M is for Magic by Neil Gaiman -- The Mike with the Golden Gun

M is for Magic is a young adultish set of short stories self-consciously titled in the vein of Bradbury's R is for Rocket. As always, Gaiman is a story-teller's storyteller, taking fun liberties with fairy tales and other well-worn tropes, like the English gentlemen's club story. I'm a sucker for a tale from the White Hart, or to hear what a few small whiskeys will inspire Jorkens to impart, so I'd say my favorites in this collection are the story from the Lost Carnadine Rogues' Club - "How to Sell the Ponti Bridge" and the story of the Epicurean Club - "Sunbird", which is not so much a club story as it is a story in the vein of RA Lafferty's tales of Aloysius Shiplap & Co.

Match o Matic lighter - National Silver Company

Picked up this Match-o-Matic lighter at the Torrance Antique Fair. It has a nice Scaramanga look to it, so I'm set for the next (if ever) swingin' 60's Spy LARP.

De Tribus Impostoribus, by any of three or four dozen people

Since this book did not exist, it was necessary to create it.

De Tribus Impostoribus (aka The Three Impostors (but not The Three Impostors, which is one of Machen's best works (and as long as I'm nesting parentheticals, I'll note that a pet peeve of mine is the misspelling 'imposter' which shows up all too frequently even in newspapers (I mean, no one would write 'mayer' or 'tracter' and say 'oh, that's just how we do it in English now'))))

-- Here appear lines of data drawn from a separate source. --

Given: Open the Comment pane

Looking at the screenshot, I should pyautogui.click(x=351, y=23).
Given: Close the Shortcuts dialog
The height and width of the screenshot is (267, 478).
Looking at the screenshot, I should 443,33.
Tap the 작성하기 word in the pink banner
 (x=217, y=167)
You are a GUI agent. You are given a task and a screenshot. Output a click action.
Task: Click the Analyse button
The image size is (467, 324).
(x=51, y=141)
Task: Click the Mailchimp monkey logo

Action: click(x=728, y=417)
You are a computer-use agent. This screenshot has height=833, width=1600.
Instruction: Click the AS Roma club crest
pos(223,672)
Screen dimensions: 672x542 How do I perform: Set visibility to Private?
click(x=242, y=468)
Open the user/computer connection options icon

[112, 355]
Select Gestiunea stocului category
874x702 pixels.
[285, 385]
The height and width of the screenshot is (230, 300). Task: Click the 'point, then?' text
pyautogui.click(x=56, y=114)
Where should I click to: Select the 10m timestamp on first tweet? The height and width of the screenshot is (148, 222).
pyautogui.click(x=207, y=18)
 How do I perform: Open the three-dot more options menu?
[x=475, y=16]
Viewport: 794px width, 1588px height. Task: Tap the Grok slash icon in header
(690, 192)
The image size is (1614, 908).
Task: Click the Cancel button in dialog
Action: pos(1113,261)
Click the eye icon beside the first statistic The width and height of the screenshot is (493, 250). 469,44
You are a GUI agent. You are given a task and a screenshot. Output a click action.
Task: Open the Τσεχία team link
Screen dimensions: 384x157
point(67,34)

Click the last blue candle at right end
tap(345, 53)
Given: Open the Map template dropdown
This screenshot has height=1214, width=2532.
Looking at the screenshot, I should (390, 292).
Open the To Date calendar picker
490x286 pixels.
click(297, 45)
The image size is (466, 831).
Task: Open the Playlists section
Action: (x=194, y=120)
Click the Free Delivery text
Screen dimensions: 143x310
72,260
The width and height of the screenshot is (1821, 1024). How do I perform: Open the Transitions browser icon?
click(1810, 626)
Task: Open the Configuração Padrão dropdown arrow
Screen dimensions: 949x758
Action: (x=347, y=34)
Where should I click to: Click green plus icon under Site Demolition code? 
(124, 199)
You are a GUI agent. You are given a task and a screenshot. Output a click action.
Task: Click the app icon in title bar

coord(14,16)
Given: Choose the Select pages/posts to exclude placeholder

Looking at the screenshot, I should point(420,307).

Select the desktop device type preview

Anyway. The three impostors of the title are Moses, Jesus, and Muhammad. The work was long considered a near-fabulous work like the Necronomicon... a forbidden book that rejected revealed religion and exposed the impostors as impostors. Seriously, Pope Gregory IX ascribed the work to Holy Roman Emperor Frederick II, in twelve-freaking-thirty-nine. The book may have existed then, it may have come into existence in 1598, or 1716, or 1753, or 1904, or last Wednesday. The book I read is of last Wednesday vintage, but is a photocopy of the 1904 edition published in the US under the name Alcofribas Nasier (aka the pseudonymous anagram that Rabelais used to publish Pantagruel (but actually apparently one Samuel Briggs of Cleveland, OH). The text starts with an introduction that quickly namechecks the Ancient Accepted Scottish Rite, making the whole thing sound like some sort of Masonic prank. However, since I first ran across a reference in a work about the founding fathers... oh snap, they were all masons, too.

Anyway. Although there is an interesting 'presentation' written by Frederick II to Otho, and a couple other details of the sort, very little of it reads as though it were written in the 1200's, even if it filtered through several translators and languages in the meantime. It smacks much more of Enlightenment deism, but really is such a strange sui generis sort of thing. Some of the arguments against revealed religion are old and tired, while others are strange and new. Hardly a Necronomicon that will corrupt your mind (well, maybe it is, but my mind is already corrupted) but still a really peculiar thing.

Yes, I pushed a bit to get this read by Easter. So sue me.